Problem → Take the line containing "Where should I" and every line below it through the end of the entries, and output them verbatim, pictures excluded.

+++ Data

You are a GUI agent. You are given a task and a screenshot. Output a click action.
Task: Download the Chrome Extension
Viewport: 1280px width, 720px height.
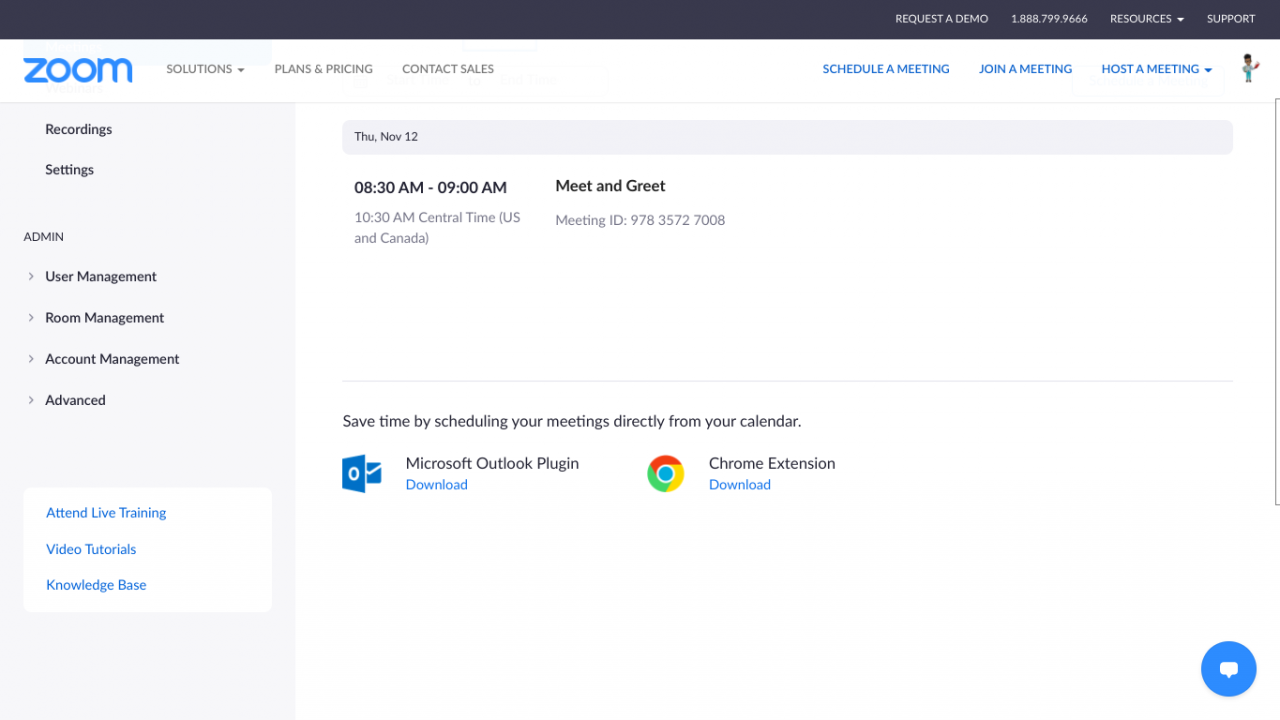tap(739, 485)
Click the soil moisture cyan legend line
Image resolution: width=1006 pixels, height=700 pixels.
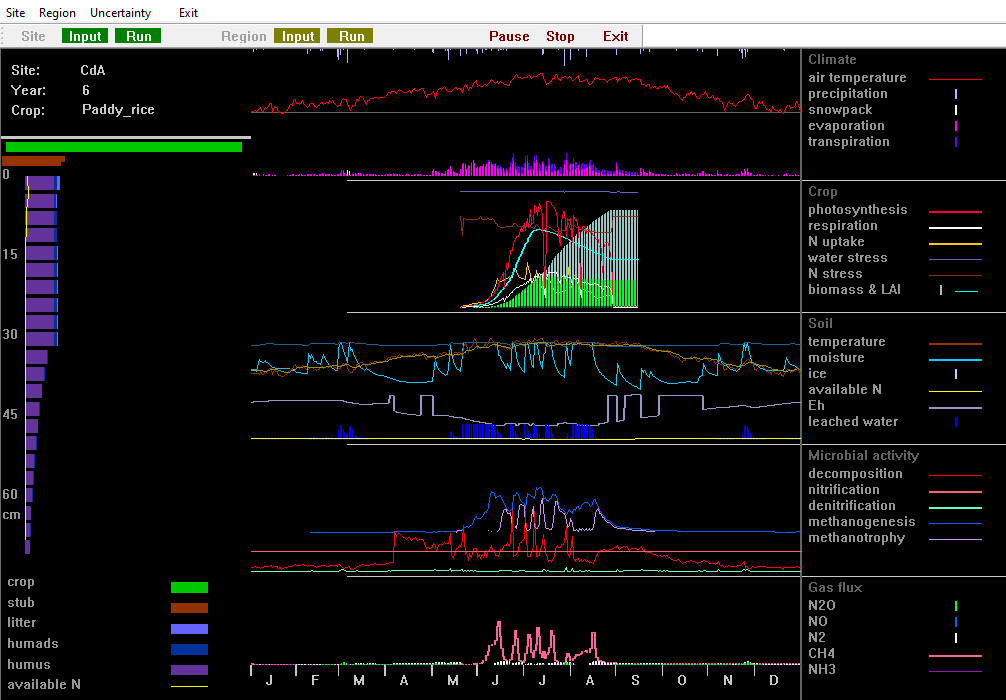click(x=954, y=359)
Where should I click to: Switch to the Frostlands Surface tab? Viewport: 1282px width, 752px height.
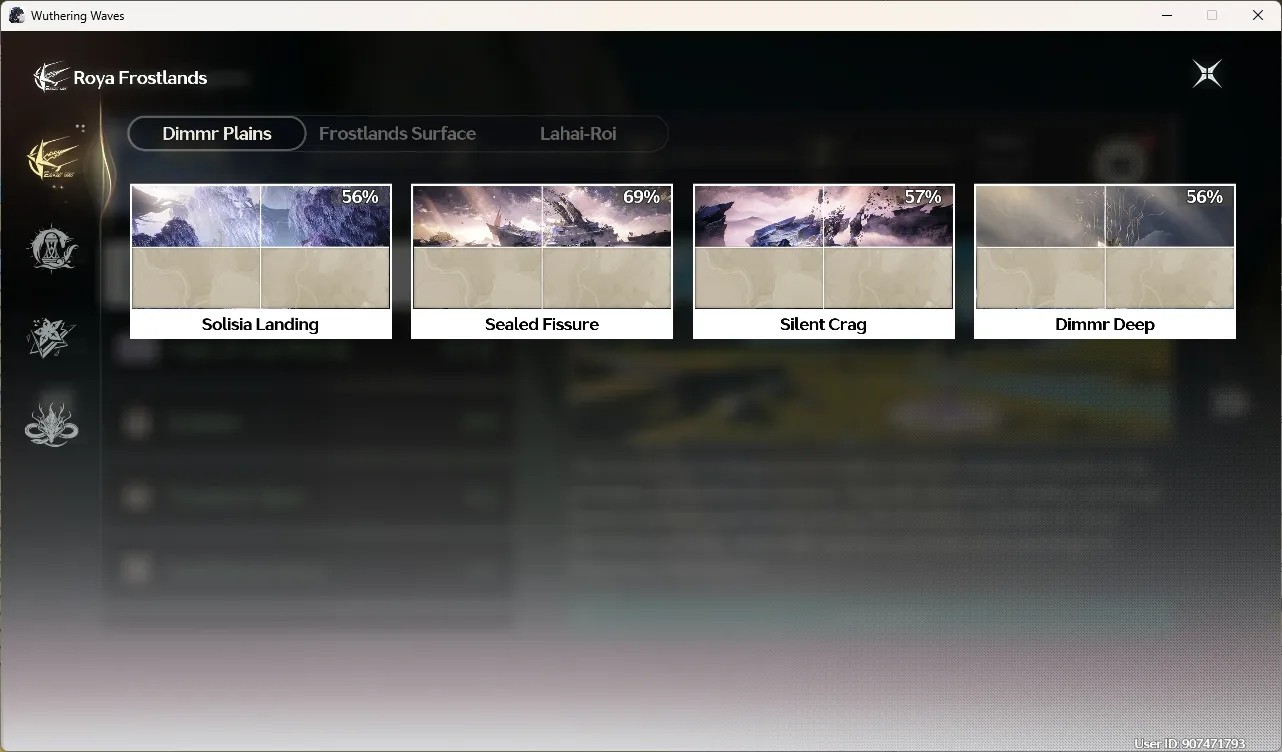397,133
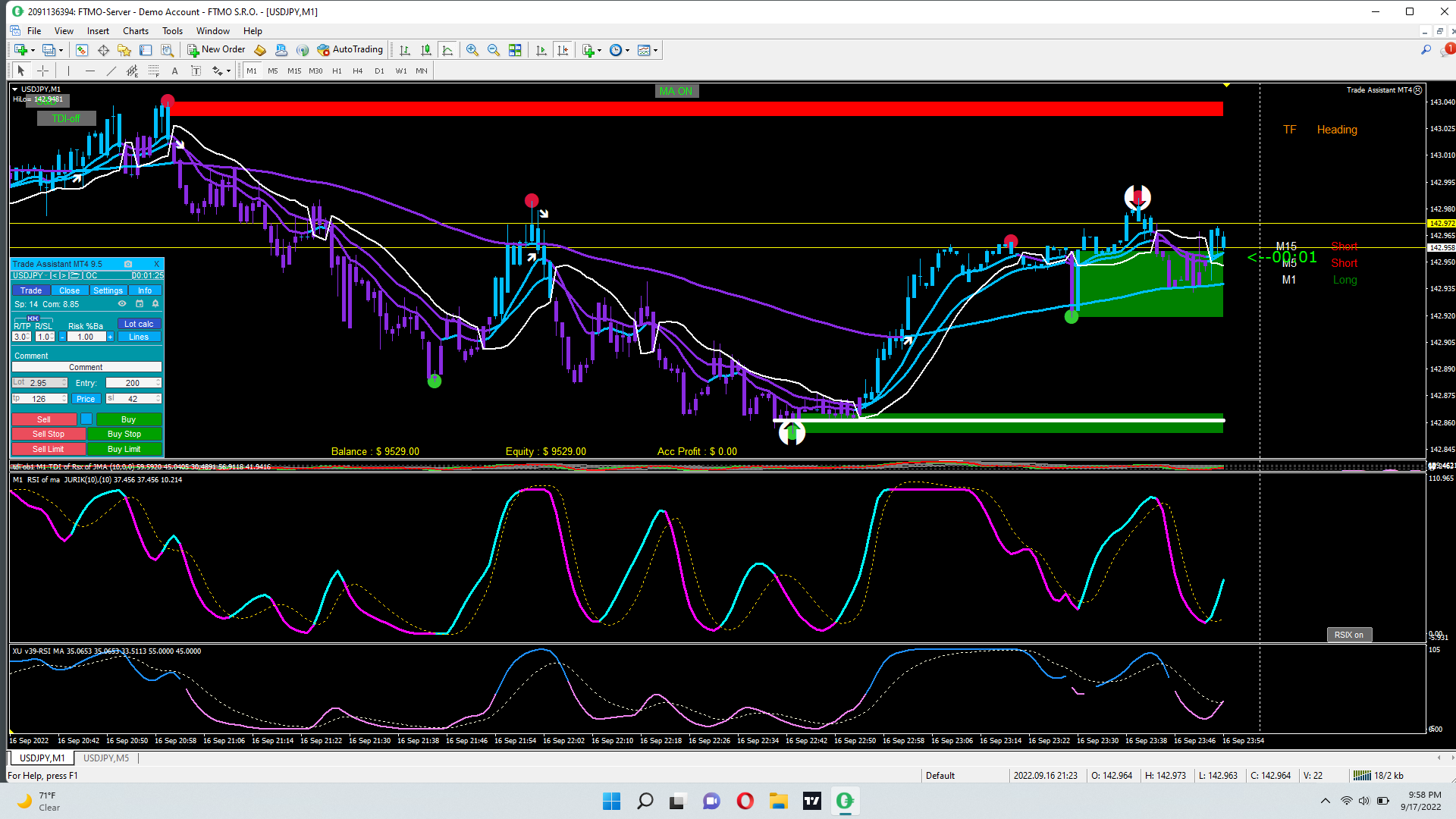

++++++

Final answer →
Where should I click to: Switch to the Frostlands Surface tab? Viewport: 1282px width, 752px height.
397,133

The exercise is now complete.